Your instructions:
Pick up the Brooklyn food diary about Halal-N-Out after its last line and keep writing it.
--- begin Source extract ---
Is this an In-N-Out burger? Maybe not, but pretty damn close.

In-N-Out Burger Inspires a Brooklyn Halal Spot

Plus, a cats cafe’s crepe cake in this week’s diary of dishes

Many of my best dining experiences never make it to the page: If an eating establishment doesn’t merit a first look, dish of the week, is it still good?, point on a map, or paragraph in a feature story, it often disappears. Those fleeting encounters with restaurants are often the most enjoyable. Accordingly, I resolved to keep an informal diary reflecting my unvarnished daily experiences. Here’s the twelfth installment and here’s the last edition.


Like pilgrims traveling to a shrine hoping for a miracle, I wander the streets of the city in search of an In-N-Out. So do many others, if the reports of sightings can be believed. The other day while descending from the M train at the Marcy Avenue stop, I spotted what I thought was the familiar red and yellow logo. But when I arrived in front of the sign at 197 Havemeyer Street beneath the approach to the BQE from the Williamsburg Bridge, I realized that it read Halal-N-Out. Was it an In-N-Out knockoff, I wondered?

A red and yellow sign above a storefront.
The red and yellow logo of Halal N Out looks familiar.
A yellow lighting bolt around a red sign with the name in white.
The classic In-N-Out logo.
In-N-Out

The corner fast-food location boasts a gleaming interior with counter seating, but no tables; a jovial pair of employees waved and beckoned me in. Its principal offering is spicy chicken sandwiches, but hamburgers are an important component of the menu, along with halal truck offerings like lamb kebabs and falafel over rice, as well as Philly cheesesteaks and fish sandwiches. I stepped inside and ordered the $6 cheeseburger.

The guy asked me to enumerate exactly what I wanted on the burger. I said everything, and watched as he piled on lettuce, tomato, raw onions, and thick pickles — which turned out to be sweet pickles, in emulation of some of the city’s premium burgers. The patty was big and the cheese white American, and the liberally applied condiments were ketchup and mayo. The thing tasted great.

Giant wad of fried chicken stick out of the sides of the bun.
The spicy chicken (zinger) sandwich.
--- end Source extract ---
--- begin Provided material ---
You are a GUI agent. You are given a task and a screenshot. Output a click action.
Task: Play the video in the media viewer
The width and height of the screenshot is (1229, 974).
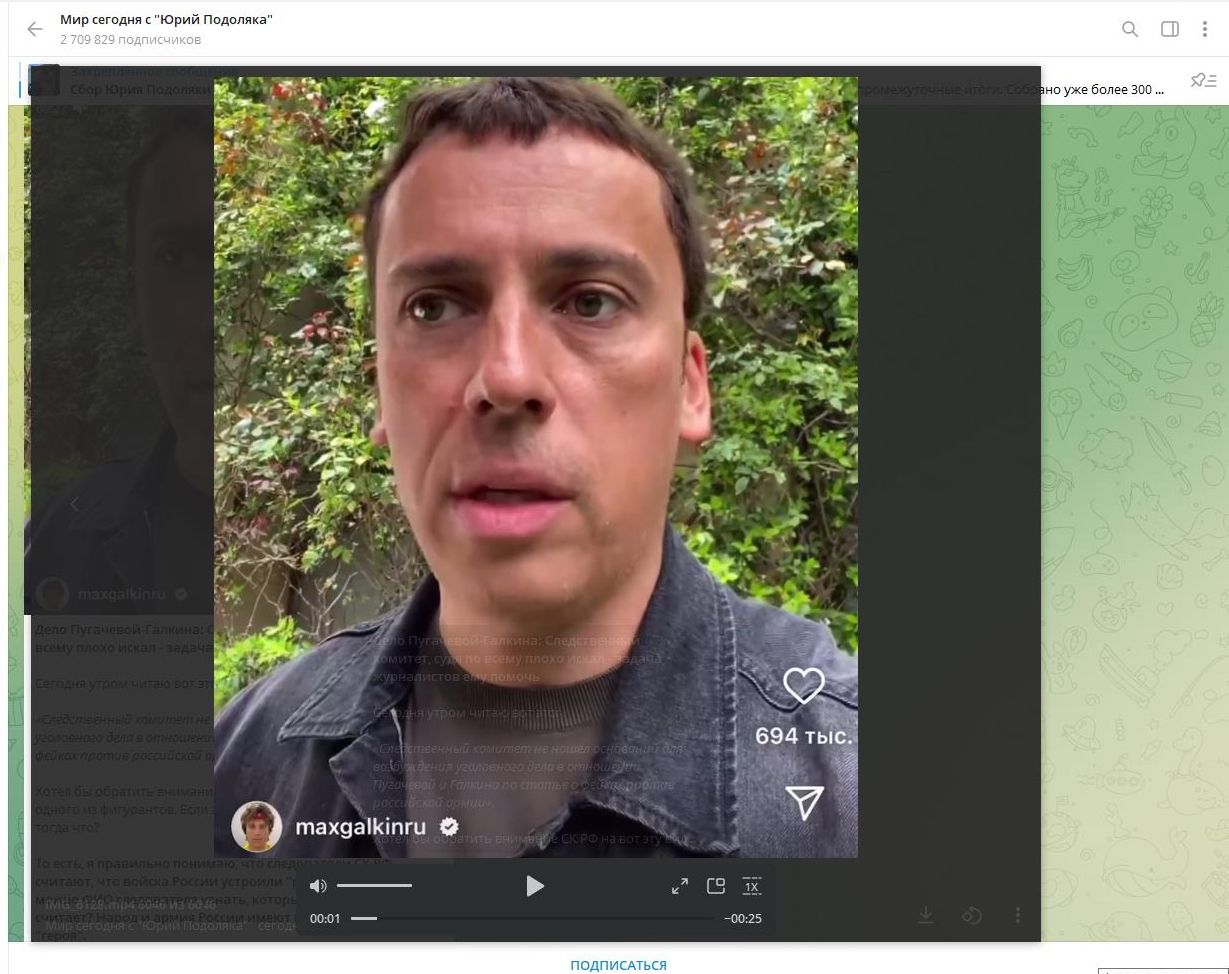[534, 886]
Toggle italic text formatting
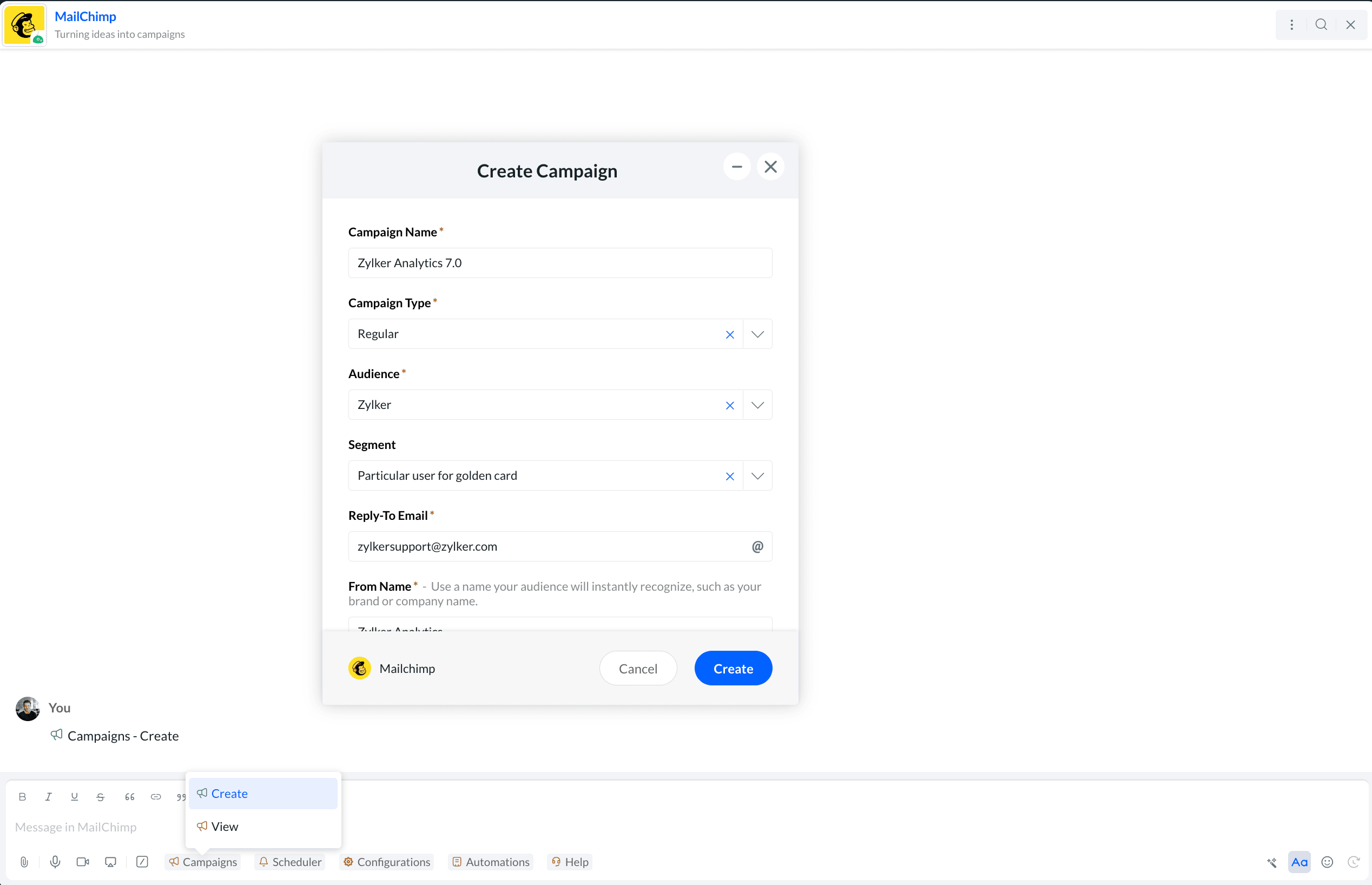Viewport: 1372px width, 885px height. pyautogui.click(x=48, y=796)
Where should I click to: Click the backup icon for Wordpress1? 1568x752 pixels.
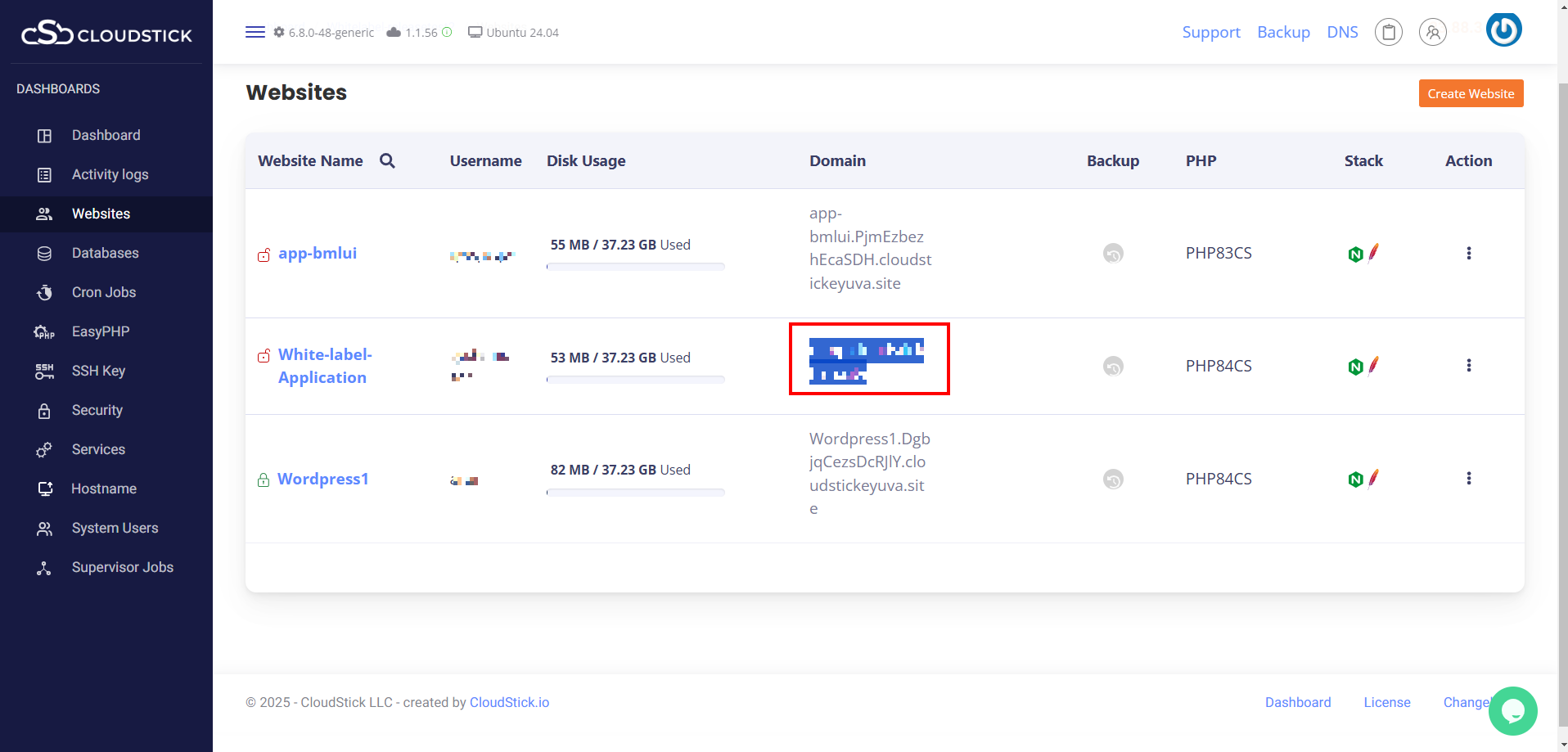point(1113,479)
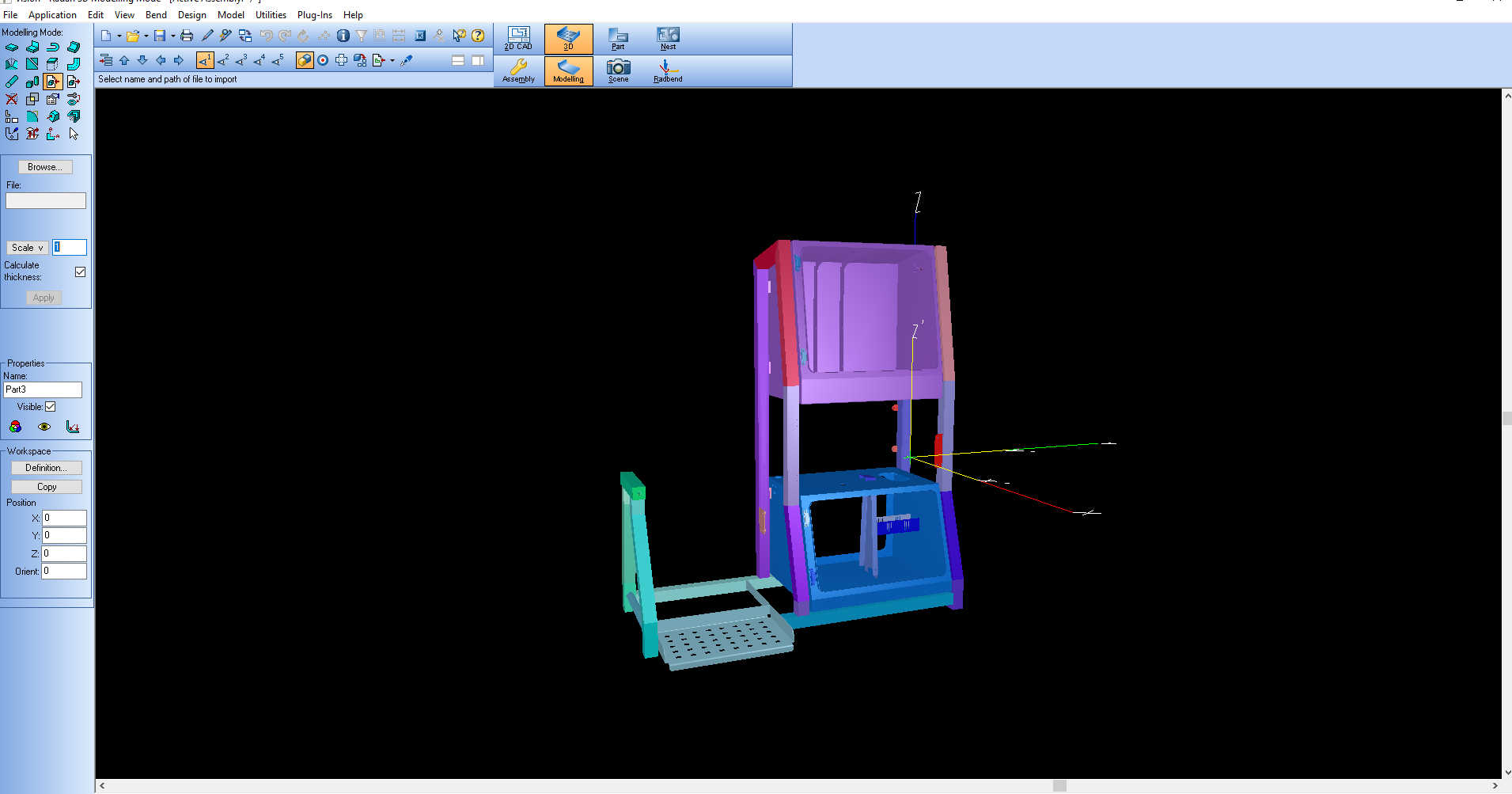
--- end Provided material ---
Result of the exercise:
I had to try the spicy chicken (zinger) sandwich, too. It featured two giant chicken tenders that had powdered cayenne in the breading, and there was some chipotle mayo in addition to a similar range of toppings. The zinger ($9) was better than the burger, with just the right amount of heat. In fact, it ranks among the city’s best fried chicken sandwiches. One of three locations. 197 Havemeyer Street, near South Fourth Street, Williamsburg


More Midtown Sichuan

Sichuan food continues its wonderful invasion of Midtown, and I can barely keep up with it. A couple of days ago, I visited Peppercorn Station, a jocular name for an establishment poised between fast-casual and formal. Down a ramp in a space lined with whitewashed brick and little decoration, there is waiter service, but a very casual feeling about the place, and food arrives quickly. The menu includes lots of modern Sichuan fare at somewhat elevated prices in the $30 to $40 range, but there are also small plates and soups a little over $10 that are complete meals in themselves.

A man sits in a baseball cap eating noodles.
The interior of Peppercorn Station is strictly casual.

I knew I was on the right track when the waiter tried to talk me out of everything I ordered. I started with sliced pork belly with garlic chile sauce ($13) and the waiter said, “that’s cold, and the pork is like raw bacon.” When it arrived, I realized it was a version of the celebrated pork belly dish that caused a sensation at Sichuan Mountain House: thin-sliced boiled belly in strips hung along with cucumber over what looked like a clothesline. Only here the cuke was tucked inside thicker strips of belly and there was a whole lot more of it than at SMH. As an app, it would easily satisfy three.

Rolls of pale pork belly with thick brown chile sauce underneath.
Sliced pork belly with garlic chili sauce.

Next came hot and sour glass noodles ($12). “Those noodles are made with sweet potatoes,” the waiter warned. The soup was amazing, a deep red broth with yellow highlights garnished with sprouts, toasted soybeans, and baby bok choi. The slippery noodles were hard to eat , but this is a lunch I would get again and again.

A reddish broth in a bowl with bok choy and all sorts of other stuff, including clear noodles.
Hot and sour glass noodles.
Orange broth with flecks of crab and a few edamame.
Crab soup.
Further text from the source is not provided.